Maya Angelou once said: They may forget what you said, but they will never forget how you made them feel. Oh, that resonates with me: when I hear this, I immediately think of the people who have made an impact on me. For example, that high school teacher who always encouraged me with words such as "you will get there, you can do anything". And so, even before I had even started my career, I was already "set up for success," with that one comment! That teacher did well!

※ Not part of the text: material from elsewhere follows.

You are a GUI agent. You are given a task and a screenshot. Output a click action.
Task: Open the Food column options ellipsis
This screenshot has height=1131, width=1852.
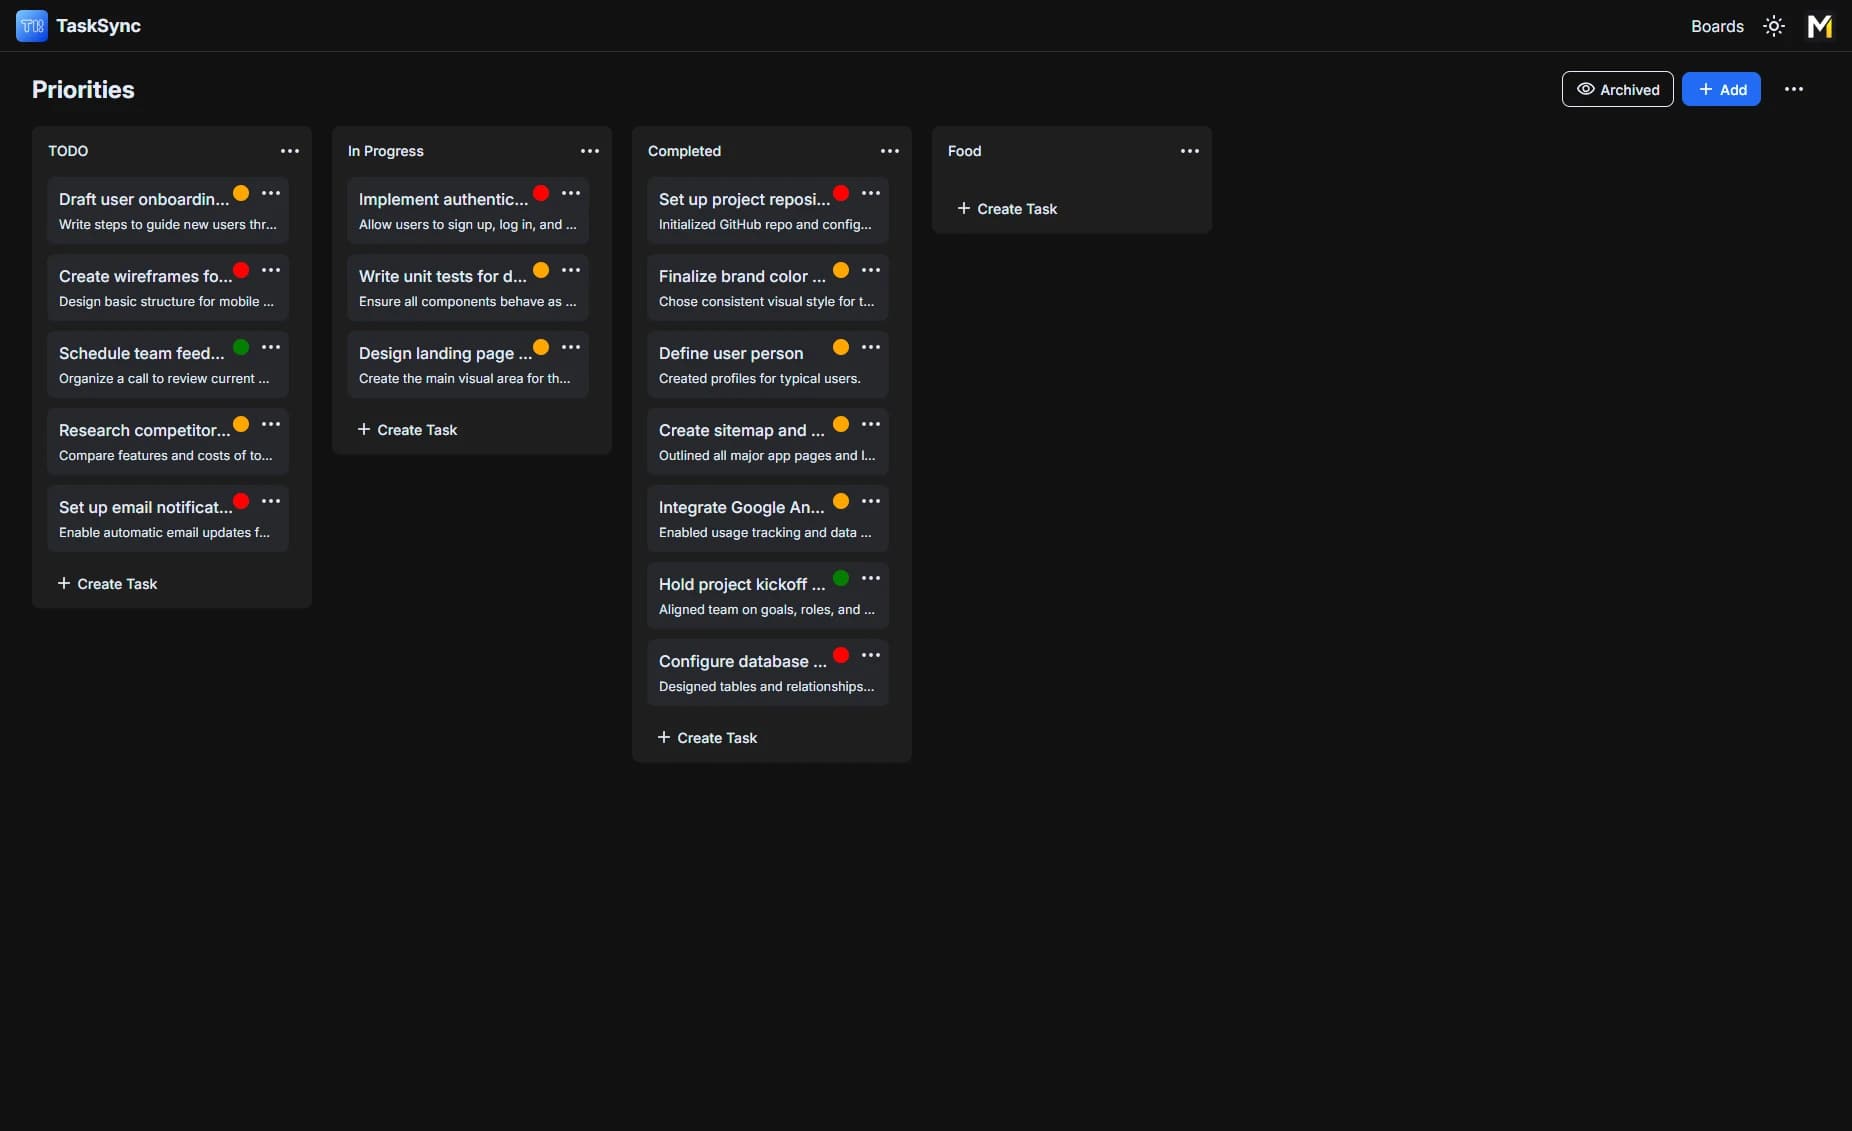pyautogui.click(x=1189, y=151)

But there is also another kind of impact that lingers: there is a restaurant that I will never visit again, no matter how attractive the menu is. I was going to have lunch there with my sister just the other day. We were allowed to choose a table in the back after the table by the window where we actually wanted to sit turned out to be reserved. The Back room in the restaurant was completely empty, so we settled down on a table of our liking. "No not there, and if you just had waited for me, I could have told you that you are not allowed to sit there because that is for 4 people" we heard when we were well and truly installed in that empty back room of the restaurant. You understand, we got up and went to another restaurant, one that welcomed us, regardless of where we wanted to sit. They made us feel like valuable customers.
What do I do?
This is just a single example of how quickly someone can make you feel worthless with a small comment. Fortunately, you know how to deal with this: once you have read the blog of 27 August, you walk away and use the techniques that Marisa Peer how not to let this kind of criticism come in (see blog Feedback is your friend –but what if it isn't?). But this of course applies both ways. How often do I take the opportunity to make someone feel good about themselves? How often do I point out someone's value? It is so easy for me to comment on how things shouldn’t be done (e.g. about politics, about a company where I used to work, about the Amsterdam leasehold scheme (erfpacht) - just to name a few topics about which I can be quite outspoken).
My good intentions
I'm going to turn this around: every morning I will start to make a concious effort to think about what is going well. In my life, with my friends, with my family, with politics, with business, you name it. And I challenge myself to take every opportunity to intertwine this with the everyday conversations I have during the day. I am absolutely positive that, next to making the people around me feel better, I will also make myself feel much better! Win-win if I’ve ever seen one! ☺ Joining me?